[Your instructions]: Would you retype every record below exactly as written?

Saved entries
----------------
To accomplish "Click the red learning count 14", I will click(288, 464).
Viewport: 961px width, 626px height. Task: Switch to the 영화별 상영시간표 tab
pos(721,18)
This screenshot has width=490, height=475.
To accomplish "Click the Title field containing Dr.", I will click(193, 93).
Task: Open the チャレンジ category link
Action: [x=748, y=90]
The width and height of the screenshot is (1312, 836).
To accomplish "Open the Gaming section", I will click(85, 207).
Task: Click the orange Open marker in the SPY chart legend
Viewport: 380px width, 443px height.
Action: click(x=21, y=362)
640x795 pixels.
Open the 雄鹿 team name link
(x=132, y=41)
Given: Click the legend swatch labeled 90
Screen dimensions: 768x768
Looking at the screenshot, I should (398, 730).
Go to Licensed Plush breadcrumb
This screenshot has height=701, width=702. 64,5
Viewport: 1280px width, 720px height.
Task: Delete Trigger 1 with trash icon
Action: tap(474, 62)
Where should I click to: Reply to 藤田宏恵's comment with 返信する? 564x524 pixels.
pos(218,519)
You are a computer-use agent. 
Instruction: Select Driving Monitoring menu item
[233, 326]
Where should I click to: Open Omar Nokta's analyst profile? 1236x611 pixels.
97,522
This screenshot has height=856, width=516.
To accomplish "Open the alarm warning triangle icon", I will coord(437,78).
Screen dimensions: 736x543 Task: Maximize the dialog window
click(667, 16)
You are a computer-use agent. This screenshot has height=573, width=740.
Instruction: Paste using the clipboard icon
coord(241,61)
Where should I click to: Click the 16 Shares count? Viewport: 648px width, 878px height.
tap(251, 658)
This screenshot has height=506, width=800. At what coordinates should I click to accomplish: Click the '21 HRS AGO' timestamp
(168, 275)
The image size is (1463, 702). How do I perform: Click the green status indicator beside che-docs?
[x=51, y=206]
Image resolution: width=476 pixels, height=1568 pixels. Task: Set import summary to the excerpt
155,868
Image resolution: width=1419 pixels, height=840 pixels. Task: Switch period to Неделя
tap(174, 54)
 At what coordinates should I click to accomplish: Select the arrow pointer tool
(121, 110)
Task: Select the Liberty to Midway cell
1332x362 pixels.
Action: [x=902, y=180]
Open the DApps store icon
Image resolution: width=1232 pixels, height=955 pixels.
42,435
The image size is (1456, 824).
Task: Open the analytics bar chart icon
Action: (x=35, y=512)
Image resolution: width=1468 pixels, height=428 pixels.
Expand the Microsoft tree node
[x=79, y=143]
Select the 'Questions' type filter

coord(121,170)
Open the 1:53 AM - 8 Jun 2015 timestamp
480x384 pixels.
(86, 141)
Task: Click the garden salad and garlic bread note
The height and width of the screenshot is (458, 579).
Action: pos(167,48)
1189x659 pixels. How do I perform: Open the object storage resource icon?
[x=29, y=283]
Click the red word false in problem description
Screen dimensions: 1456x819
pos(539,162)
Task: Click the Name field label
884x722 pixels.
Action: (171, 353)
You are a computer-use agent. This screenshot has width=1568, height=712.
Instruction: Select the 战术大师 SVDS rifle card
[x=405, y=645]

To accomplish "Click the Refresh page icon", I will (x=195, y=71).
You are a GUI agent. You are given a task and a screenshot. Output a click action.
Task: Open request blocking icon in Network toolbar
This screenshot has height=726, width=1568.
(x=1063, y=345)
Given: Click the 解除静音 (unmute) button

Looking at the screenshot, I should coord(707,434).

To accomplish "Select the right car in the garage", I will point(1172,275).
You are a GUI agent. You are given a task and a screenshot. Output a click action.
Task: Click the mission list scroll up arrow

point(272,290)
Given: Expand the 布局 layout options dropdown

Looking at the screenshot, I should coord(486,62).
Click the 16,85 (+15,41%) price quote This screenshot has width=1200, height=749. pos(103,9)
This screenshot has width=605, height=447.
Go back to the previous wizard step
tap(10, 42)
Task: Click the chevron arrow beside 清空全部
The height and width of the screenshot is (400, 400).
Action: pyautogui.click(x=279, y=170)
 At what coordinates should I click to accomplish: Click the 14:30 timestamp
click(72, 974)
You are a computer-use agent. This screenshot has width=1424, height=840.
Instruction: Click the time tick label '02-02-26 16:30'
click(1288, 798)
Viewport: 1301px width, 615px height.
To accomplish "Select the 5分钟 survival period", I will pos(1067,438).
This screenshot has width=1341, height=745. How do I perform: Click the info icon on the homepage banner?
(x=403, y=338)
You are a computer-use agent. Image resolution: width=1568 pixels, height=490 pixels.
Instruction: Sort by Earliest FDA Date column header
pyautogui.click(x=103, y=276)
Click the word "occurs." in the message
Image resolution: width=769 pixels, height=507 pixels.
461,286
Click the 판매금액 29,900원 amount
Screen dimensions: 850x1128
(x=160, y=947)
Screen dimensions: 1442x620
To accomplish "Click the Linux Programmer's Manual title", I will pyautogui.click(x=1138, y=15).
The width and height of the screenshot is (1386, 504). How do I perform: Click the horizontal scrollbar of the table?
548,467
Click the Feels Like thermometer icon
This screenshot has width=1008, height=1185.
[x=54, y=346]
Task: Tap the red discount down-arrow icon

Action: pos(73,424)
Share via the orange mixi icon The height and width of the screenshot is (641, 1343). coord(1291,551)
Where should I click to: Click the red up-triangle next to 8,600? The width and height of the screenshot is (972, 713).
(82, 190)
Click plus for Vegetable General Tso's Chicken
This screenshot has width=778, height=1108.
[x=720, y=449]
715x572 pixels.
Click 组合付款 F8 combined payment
----------------
[Answer box]:
To accomplish "Click the red learning count 14", I will click(288, 464).
Viewport: 961px width, 626px height. Task: Switch to the 영화별 상영시간표 tab
pos(721,18)
This screenshot has width=490, height=475.
To accomplish "Click the Title field containing Dr.", I will click(193, 93).
Task: Open the チャレンジ category link
Action: [x=748, y=90]
The width and height of the screenshot is (1312, 836).
To accomplish "Open the Gaming section", I will click(85, 207).
Task: Click the orange Open marker in the SPY chart legend
Viewport: 380px width, 443px height.
Action: click(x=21, y=362)
640x795 pixels.
Open the 雄鹿 team name link
(x=132, y=41)
Given: Click the legend swatch labeled 90
Screen dimensions: 768x768
Looking at the screenshot, I should (398, 730).
Go to Licensed Plush breadcrumb
This screenshot has height=701, width=702. 64,5
Viewport: 1280px width, 720px height.
Task: Delete Trigger 1 with trash icon
Action: tap(474, 62)
Where should I click to: Reply to 藤田宏恵's comment with 返信する? 564x524 pixels.
pos(218,519)
You are a computer-use agent. 
Instruction: Select Driving Monitoring menu item
[233, 326]
Where should I click to: Open Omar Nokta's analyst profile? 1236x611 pixels.
97,522
This screenshot has height=856, width=516.
To accomplish "Open the alarm warning triangle icon", I will coord(437,78).
Screen dimensions: 736x543 Task: Maximize the dialog window
click(667, 16)
You are a computer-use agent. This screenshot has height=573, width=740.
Instruction: Paste using the clipboard icon
coord(241,61)
Where should I click to: Click the 16 Shares count? Viewport: 648px width, 878px height.
tap(251, 658)
This screenshot has height=506, width=800. At what coordinates should I click to accomplish: Click the '21 HRS AGO' timestamp
(168, 275)
The image size is (1463, 702). How do I perform: Click the green status indicator beside che-docs?
[x=51, y=206]
Image resolution: width=476 pixels, height=1568 pixels. Task: Set import summary to the excerpt
155,868
Image resolution: width=1419 pixels, height=840 pixels. Task: Switch period to Неделя
tap(174, 54)
 At what coordinates should I click to accomplish: Select the arrow pointer tool
(121, 110)
Task: Select the Liberty to Midway cell
1332x362 pixels.
Action: [x=902, y=180]
Open the DApps store icon
Image resolution: width=1232 pixels, height=955 pixels.
42,435
The image size is (1456, 824).
Task: Open the analytics bar chart icon
Action: (x=35, y=512)
Image resolution: width=1468 pixels, height=428 pixels.
Expand the Microsoft tree node
[x=79, y=143]
Select the 'Questions' type filter

coord(121,170)
Open the 1:53 AM - 8 Jun 2015 timestamp
480x384 pixels.
(86, 141)
Task: Click the garden salad and garlic bread note
The height and width of the screenshot is (458, 579).
Action: pos(167,48)
1189x659 pixels. How do I perform: Open the object storage resource icon?
[x=29, y=283]
Click the red word false in problem description
Screen dimensions: 1456x819
pos(539,162)
Task: Click the Name field label
884x722 pixels.
Action: (171, 353)
You are a computer-use agent. This screenshot has width=1568, height=712.
Instruction: Select the 战术大师 SVDS rifle card
[x=405, y=645]

To accomplish "Click the Refresh page icon", I will (x=195, y=71).
You are a GUI agent. You are given a task and a screenshot. Output a click action.
Task: Open request blocking icon in Network toolbar
This screenshot has height=726, width=1568.
(x=1063, y=345)
Given: Click the 解除静音 (unmute) button

Looking at the screenshot, I should coord(707,434).

To accomplish "Select the right car in the garage", I will point(1172,275).
You are a GUI agent. You are given a task and a screenshot. Output a click action.
Task: Click the mission list scroll up arrow

point(272,290)
Given: Expand the 布局 layout options dropdown

Looking at the screenshot, I should coord(486,62).
Click the 16,85 (+15,41%) price quote This screenshot has width=1200, height=749. pos(103,9)
This screenshot has width=605, height=447.
Go back to the previous wizard step
tap(10, 42)
Task: Click the chevron arrow beside 清空全部
The height and width of the screenshot is (400, 400).
Action: pyautogui.click(x=279, y=170)
 At what coordinates should I click to accomplish: Click the 14:30 timestamp
click(72, 974)
You are a computer-use agent. This screenshot has width=1424, height=840.
Instruction: Click the time tick label '02-02-26 16:30'
click(1288, 798)
Viewport: 1301px width, 615px height.
To accomplish "Select the 5分钟 survival period", I will pos(1067,438).
This screenshot has width=1341, height=745. How do I perform: Click the info icon on the homepage banner?
(x=403, y=338)
You are a computer-use agent. Image resolution: width=1568 pixels, height=490 pixels.
Instruction: Sort by Earliest FDA Date column header
pyautogui.click(x=103, y=276)
Click the word "occurs." in the message
Image resolution: width=769 pixels, height=507 pixels.
461,286
Click the 판매금액 29,900원 amount
Screen dimensions: 850x1128
(x=160, y=947)
Screen dimensions: 1442x620
To accomplish "Click the Linux Programmer's Manual title", I will pyautogui.click(x=1138, y=15).
The width and height of the screenshot is (1386, 504). How do I perform: Click the horizontal scrollbar of the table?
548,467
Click the Feels Like thermometer icon
This screenshot has width=1008, height=1185.
[x=54, y=346]
Task: Tap the red discount down-arrow icon

Action: pos(73,424)
Share via the orange mixi icon The height and width of the screenshot is (641, 1343). coord(1291,551)
Where should I click to: Click the red up-triangle next to 8,600? The width and height of the screenshot is (972, 713).
(82, 190)
Click plus for Vegetable General Tso's Chicken
This screenshot has width=778, height=1108.
[x=720, y=449]
715x572 pixels.
Click 组合付款 F8 combined payment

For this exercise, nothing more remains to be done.